[Stored data]
——————————
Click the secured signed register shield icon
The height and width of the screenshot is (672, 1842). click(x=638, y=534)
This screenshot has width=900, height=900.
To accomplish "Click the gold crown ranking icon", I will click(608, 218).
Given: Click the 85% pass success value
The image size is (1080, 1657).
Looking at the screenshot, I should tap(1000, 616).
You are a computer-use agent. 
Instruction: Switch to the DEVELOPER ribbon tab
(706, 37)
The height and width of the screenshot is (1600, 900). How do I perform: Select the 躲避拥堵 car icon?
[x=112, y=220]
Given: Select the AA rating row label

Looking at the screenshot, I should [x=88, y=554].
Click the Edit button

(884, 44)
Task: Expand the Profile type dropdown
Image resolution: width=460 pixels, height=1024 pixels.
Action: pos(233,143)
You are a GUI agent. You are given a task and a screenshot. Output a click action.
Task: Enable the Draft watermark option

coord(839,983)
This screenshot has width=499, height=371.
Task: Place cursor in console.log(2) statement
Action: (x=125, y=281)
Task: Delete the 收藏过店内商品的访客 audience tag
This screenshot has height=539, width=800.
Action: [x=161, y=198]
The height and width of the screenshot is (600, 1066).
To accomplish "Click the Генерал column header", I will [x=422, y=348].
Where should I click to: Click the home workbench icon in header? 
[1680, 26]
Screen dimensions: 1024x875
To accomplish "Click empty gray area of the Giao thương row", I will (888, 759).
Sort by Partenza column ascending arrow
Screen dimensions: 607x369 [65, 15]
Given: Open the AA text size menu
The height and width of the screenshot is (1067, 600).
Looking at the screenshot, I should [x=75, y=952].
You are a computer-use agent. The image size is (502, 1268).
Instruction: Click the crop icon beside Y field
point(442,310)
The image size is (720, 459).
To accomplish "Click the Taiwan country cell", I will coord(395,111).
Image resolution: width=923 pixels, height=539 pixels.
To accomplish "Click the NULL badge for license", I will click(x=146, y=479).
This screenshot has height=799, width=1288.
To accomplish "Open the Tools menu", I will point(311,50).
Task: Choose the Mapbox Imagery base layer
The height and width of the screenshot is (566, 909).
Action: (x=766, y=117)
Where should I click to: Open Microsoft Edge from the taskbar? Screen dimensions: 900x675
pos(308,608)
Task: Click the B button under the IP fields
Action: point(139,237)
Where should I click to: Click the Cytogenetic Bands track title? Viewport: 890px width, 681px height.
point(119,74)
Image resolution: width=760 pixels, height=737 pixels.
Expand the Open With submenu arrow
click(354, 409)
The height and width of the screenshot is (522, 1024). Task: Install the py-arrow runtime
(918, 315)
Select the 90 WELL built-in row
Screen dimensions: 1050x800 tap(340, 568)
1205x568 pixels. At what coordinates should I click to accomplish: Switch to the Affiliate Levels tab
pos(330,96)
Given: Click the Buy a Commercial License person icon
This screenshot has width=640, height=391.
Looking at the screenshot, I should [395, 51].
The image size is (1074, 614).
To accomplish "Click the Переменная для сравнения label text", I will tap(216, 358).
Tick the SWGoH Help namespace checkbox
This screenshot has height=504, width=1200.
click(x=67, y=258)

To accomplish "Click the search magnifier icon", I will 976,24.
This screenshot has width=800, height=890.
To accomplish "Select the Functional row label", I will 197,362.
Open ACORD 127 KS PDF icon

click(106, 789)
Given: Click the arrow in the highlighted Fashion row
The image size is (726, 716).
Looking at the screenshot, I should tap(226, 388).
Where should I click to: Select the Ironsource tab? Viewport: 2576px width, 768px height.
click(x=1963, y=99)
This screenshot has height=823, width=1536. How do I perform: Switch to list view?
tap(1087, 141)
——————————
**Work task**
Reply by returning the full set of records above exactly.

**Solution to this problem**
Click the secured signed register shield icon
The height and width of the screenshot is (672, 1842). click(x=638, y=534)
This screenshot has width=900, height=900.
To accomplish "Click the gold crown ranking icon", I will click(608, 218).
Given: Click the 85% pass success value
The image size is (1080, 1657).
Looking at the screenshot, I should tap(1000, 616).
You are a computer-use agent. 
Instruction: Switch to the DEVELOPER ribbon tab
(706, 37)
The height and width of the screenshot is (1600, 900). How do I perform: Select the 躲避拥堵 car icon?
[x=112, y=220]
Given: Select the AA rating row label

Looking at the screenshot, I should [x=88, y=554].
Click the Edit button

(884, 44)
Task: Expand the Profile type dropdown
Image resolution: width=460 pixels, height=1024 pixels.
Action: pos(233,143)
You are a GUI agent. You are given a task and a screenshot. Output a click action.
Task: Enable the Draft watermark option

coord(839,983)
This screenshot has width=499, height=371.
Task: Place cursor in console.log(2) statement
Action: (x=125, y=281)
Task: Delete the 收藏过店内商品的访客 audience tag
This screenshot has height=539, width=800.
Action: [x=161, y=198]
The height and width of the screenshot is (600, 1066).
To accomplish "Click the Генерал column header", I will [x=422, y=348].
Where should I click to: Click the home workbench icon in header? 
[1680, 26]
Screen dimensions: 1024x875
To accomplish "Click empty gray area of the Giao thương row", I will (888, 759).
Sort by Partenza column ascending arrow
Screen dimensions: 607x369 [65, 15]
Given: Open the AA text size menu
The height and width of the screenshot is (1067, 600).
Looking at the screenshot, I should [x=75, y=952].
You are a computer-use agent. The image size is (502, 1268).
Instruction: Click the crop icon beside Y field
point(442,310)
The image size is (720, 459).
To accomplish "Click the Taiwan country cell", I will coord(395,111).
Image resolution: width=923 pixels, height=539 pixels.
To accomplish "Click the NULL badge for license", I will click(x=146, y=479).
This screenshot has height=799, width=1288.
To accomplish "Open the Tools menu", I will point(311,50).
Task: Choose the Mapbox Imagery base layer
The height and width of the screenshot is (566, 909).
Action: (x=766, y=117)
Where should I click to: Open Microsoft Edge from the taskbar? Screen dimensions: 900x675
pos(308,608)
Task: Click the B button under the IP fields
Action: point(139,237)
Where should I click to: Click the Cytogenetic Bands track title? Viewport: 890px width, 681px height.
point(119,74)
Image resolution: width=760 pixels, height=737 pixels.
Expand the Open With submenu arrow
click(354, 409)
The height and width of the screenshot is (522, 1024). Task: Install the py-arrow runtime
(918, 315)
Select the 90 WELL built-in row
Screen dimensions: 1050x800 tap(340, 568)
1205x568 pixels. At what coordinates should I click to accomplish: Switch to the Affiliate Levels tab
pos(330,96)
Given: Click the Buy a Commercial License person icon
This screenshot has width=640, height=391.
Looking at the screenshot, I should [395, 51].
The image size is (1074, 614).
To accomplish "Click the Переменная для сравнения label text", I will tap(216, 358).
Tick the SWGoH Help namespace checkbox
This screenshot has height=504, width=1200.
click(x=67, y=258)

To accomplish "Click the search magnifier icon", I will 976,24.
This screenshot has width=800, height=890.
To accomplish "Select the Functional row label", I will 197,362.
Open ACORD 127 KS PDF icon

click(106, 789)
Given: Click the arrow in the highlighted Fashion row
The image size is (726, 716).
Looking at the screenshot, I should tap(226, 388).
Where should I click to: Select the Ironsource tab? Viewport: 2576px width, 768px height.
click(x=1963, y=99)
This screenshot has height=823, width=1536. How do I perform: Switch to list view?
tap(1087, 141)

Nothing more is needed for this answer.